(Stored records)

○ ○ ○ ○ ○ ○ ○

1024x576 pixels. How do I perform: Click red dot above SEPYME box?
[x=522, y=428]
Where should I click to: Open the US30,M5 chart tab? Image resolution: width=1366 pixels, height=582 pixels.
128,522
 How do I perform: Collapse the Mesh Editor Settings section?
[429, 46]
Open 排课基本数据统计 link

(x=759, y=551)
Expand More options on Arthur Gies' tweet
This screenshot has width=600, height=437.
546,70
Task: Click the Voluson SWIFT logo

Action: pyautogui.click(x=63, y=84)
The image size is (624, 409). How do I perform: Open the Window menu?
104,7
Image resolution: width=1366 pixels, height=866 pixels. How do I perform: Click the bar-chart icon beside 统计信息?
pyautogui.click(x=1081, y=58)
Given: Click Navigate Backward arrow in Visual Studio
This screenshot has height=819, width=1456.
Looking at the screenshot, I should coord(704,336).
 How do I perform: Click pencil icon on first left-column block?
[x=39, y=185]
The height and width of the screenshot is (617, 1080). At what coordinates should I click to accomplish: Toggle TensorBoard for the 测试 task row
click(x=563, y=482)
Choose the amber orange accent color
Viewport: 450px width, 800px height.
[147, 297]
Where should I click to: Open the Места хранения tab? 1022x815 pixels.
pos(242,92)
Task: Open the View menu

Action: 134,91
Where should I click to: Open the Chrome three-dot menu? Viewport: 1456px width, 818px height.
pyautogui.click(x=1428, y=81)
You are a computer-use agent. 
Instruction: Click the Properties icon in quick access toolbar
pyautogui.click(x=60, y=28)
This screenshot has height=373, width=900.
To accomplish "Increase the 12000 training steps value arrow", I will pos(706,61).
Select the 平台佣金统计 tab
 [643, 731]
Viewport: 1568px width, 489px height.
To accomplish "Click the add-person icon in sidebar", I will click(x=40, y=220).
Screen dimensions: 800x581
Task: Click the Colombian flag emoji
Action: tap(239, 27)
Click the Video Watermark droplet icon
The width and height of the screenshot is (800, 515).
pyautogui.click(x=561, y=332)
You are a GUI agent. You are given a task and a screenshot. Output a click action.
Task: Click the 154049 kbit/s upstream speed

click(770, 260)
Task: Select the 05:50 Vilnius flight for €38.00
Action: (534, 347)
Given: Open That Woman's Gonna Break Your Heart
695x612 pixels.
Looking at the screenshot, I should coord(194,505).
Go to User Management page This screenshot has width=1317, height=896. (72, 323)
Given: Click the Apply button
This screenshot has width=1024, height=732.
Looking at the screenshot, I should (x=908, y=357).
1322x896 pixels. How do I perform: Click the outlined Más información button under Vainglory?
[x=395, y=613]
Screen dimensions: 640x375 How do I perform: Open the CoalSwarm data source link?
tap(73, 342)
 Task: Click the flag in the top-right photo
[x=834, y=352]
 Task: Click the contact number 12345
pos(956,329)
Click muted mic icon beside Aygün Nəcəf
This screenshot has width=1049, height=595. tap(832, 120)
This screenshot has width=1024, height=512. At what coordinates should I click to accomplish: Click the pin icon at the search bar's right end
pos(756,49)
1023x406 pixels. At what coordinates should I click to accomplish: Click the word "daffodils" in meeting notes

○ ○ ○ ○ ○ ○ ○

What needs to be done: Please copy exactly, and only, the lines from the line containing "Given: Click the Apply button" through the last line of the records, with both ends included.

Completed task:
Given: Click the Apply button
This screenshot has width=1024, height=732.
Looking at the screenshot, I should (x=908, y=357).
1322x896 pixels. How do I perform: Click the outlined Más información button under Vainglory?
[x=395, y=613]
Screen dimensions: 640x375 How do I perform: Open the CoalSwarm data source link?
tap(73, 342)
 Task: Click the flag in the top-right photo
[x=834, y=352]
 Task: Click the contact number 12345
pos(956,329)
Click muted mic icon beside Aygün Nəcəf
This screenshot has width=1049, height=595. tap(832, 120)
This screenshot has width=1024, height=512. At what coordinates should I click to accomplish: Click the pin icon at the search bar's right end
pos(756,49)
1023x406 pixels. At what coordinates should I click to accomplish: Click the word "daffodils" in meeting notes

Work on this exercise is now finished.